KARACİĞER YAĞLANMASI
Değerli Söz Gazetesi okurları, hepatit B hastalığının irdelendiği köşemize ilginin bu denli pozitif olması bir hayli sevindirici...
Aldığım çok sayıdaki elektronik postalarda sorulan ve merak edilen bir diğer konuda karaciğer yağlanması ile birlikte seyreden ALT ve AST yüksekliğidir. Hastalarımız karaciğer yağlanması ile hepatit B hastalığının ilişkisini ve farklarını sormaktadır. Bu nedenle bugünkü yazımızda bu konuyu irdelemek istiyorum.
Karaciğer yağlanması (hepatosteatoz) ; karaciğer hücrelerinde aşırı yağ birikmesidir. Yetişkin her dört kişiden birinde görülür. Alkol kullanımı karaciğer yağlanmasının en önemli sebebidir. Alkol kullanmayanlarda da görülen karaciğer yağlanması başlıca nedenleri ise şişmanlık, diabet (şeker hastalığı) ve kan yağlarındaki yükseklikten kaynaklanmaktadır.

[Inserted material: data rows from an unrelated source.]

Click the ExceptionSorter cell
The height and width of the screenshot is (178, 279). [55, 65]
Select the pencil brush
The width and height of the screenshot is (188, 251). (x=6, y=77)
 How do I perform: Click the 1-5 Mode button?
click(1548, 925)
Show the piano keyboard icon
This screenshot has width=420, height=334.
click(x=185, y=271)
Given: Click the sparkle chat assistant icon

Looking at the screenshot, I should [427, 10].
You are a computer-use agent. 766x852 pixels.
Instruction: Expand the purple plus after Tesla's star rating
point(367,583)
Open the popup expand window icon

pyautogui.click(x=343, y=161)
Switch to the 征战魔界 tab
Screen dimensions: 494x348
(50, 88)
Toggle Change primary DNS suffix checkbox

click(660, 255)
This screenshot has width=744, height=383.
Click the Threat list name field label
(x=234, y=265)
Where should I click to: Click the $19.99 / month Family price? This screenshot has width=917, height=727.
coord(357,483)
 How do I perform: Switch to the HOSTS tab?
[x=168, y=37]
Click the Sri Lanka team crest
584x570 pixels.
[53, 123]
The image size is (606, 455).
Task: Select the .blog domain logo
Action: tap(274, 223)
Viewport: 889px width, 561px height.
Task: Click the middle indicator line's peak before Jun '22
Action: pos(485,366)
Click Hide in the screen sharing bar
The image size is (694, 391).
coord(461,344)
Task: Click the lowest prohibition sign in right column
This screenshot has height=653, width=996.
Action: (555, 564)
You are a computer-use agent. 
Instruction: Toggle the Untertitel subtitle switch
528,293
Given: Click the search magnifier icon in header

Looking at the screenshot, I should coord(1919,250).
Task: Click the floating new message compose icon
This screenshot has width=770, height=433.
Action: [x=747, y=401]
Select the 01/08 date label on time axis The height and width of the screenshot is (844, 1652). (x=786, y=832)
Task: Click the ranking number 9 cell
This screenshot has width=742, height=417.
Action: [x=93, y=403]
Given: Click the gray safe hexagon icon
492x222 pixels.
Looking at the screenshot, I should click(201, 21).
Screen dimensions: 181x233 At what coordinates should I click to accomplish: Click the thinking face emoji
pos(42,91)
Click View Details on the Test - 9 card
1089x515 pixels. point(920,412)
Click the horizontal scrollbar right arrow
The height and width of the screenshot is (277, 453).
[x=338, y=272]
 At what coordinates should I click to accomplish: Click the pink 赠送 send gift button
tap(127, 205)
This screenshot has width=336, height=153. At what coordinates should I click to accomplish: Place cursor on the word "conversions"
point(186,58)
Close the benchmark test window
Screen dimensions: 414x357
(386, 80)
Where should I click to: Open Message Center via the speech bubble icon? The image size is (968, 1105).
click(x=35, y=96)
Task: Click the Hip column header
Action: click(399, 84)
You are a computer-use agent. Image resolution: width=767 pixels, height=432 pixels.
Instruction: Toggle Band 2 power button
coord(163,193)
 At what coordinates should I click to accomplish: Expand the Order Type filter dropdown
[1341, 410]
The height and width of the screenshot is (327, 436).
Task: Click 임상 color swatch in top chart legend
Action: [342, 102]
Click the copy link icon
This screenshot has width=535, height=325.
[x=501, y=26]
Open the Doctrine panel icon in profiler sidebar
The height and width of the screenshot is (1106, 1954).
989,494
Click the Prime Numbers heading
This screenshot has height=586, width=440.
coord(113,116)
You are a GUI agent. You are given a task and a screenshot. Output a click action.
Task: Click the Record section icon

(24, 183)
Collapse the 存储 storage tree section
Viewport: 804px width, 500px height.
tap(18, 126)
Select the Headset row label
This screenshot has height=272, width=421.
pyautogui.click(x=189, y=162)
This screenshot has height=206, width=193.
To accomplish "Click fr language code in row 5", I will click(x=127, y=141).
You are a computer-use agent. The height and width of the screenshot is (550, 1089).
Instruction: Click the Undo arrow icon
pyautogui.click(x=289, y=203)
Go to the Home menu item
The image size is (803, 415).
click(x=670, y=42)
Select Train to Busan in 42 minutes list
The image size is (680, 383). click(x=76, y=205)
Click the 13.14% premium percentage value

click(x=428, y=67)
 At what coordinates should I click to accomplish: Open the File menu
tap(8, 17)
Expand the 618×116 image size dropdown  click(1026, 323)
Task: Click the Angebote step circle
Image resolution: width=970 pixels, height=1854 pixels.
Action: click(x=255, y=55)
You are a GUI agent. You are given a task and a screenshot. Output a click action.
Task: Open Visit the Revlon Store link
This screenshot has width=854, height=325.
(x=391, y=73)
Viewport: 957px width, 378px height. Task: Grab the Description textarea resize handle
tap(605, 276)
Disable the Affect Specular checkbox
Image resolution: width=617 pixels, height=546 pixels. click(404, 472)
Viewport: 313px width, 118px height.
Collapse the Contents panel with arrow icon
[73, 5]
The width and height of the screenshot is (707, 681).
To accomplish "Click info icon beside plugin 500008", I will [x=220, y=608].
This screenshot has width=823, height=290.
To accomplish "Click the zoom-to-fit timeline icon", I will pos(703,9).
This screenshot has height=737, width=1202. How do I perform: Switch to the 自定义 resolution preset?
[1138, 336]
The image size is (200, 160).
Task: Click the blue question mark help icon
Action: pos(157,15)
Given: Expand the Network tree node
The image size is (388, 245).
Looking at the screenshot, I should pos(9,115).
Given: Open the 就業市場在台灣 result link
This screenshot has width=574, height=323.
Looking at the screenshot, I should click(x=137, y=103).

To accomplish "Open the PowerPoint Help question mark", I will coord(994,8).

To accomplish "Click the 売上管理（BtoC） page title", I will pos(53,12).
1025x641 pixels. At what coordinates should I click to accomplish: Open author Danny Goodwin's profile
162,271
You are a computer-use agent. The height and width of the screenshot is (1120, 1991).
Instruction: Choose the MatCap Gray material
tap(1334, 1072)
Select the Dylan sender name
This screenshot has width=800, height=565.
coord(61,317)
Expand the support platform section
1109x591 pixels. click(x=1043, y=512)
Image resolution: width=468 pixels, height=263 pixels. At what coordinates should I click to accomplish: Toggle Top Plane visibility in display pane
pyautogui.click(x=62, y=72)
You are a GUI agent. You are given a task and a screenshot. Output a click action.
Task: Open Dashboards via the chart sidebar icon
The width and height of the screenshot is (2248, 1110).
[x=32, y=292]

Ayrıca şu durumlarda da karaciğer yağlanması görülebilmektedir; Geçirilmiş hepatit (sarılık, Reye sendromu, Wilson hastalığı, hemakromatoz, bilinçsiz diyet yapılması (hızlı kilo kaybı), proteinden fakir beslenme, kortikosteroid (kortizon) kullanımı, tetrasiklin (bir tür antibiyotik) ve diğer bazı ilaçların kullanımı gibi?
Karaciğer
yağlanmasına ek olarak karaciğerde büyüme veya kişide bazı şikayetler de varsa
(karın sağ üst tarafında ağrı, sarılık) veya karaciğer enzimleri (SGOT, SGPT
vs) değerleri yükselmişse önemli olabilir. Karaciğer enzimlerini yükselten
sebeplerden en sık görüleni karaciğer yağlanmasıdır. Karaciğer yağlanmasının
tek başına çok fazla bir klinik değeri yoktur. Genellikle Karaciğer USG
incelemesi sırasında fark edilmektedir. Tanısı için de zaten ultrasonografiden
yararlanılmaktadır.
Karaciğer yağlanmalarının yaklaşık beşte biri iltihap ve/veya fibrozis ile
beraberdir. Bu duruma steatohepatit denir. Alkole bağlı olmayan
steatohepatit'lerin % 20'si siroza kadar ilerleyebilir. Başka bir hastalığın
sonucu oluşmadıkça tek başına kişiye bir zararı yoktur. Çok çabuk düzelebilir.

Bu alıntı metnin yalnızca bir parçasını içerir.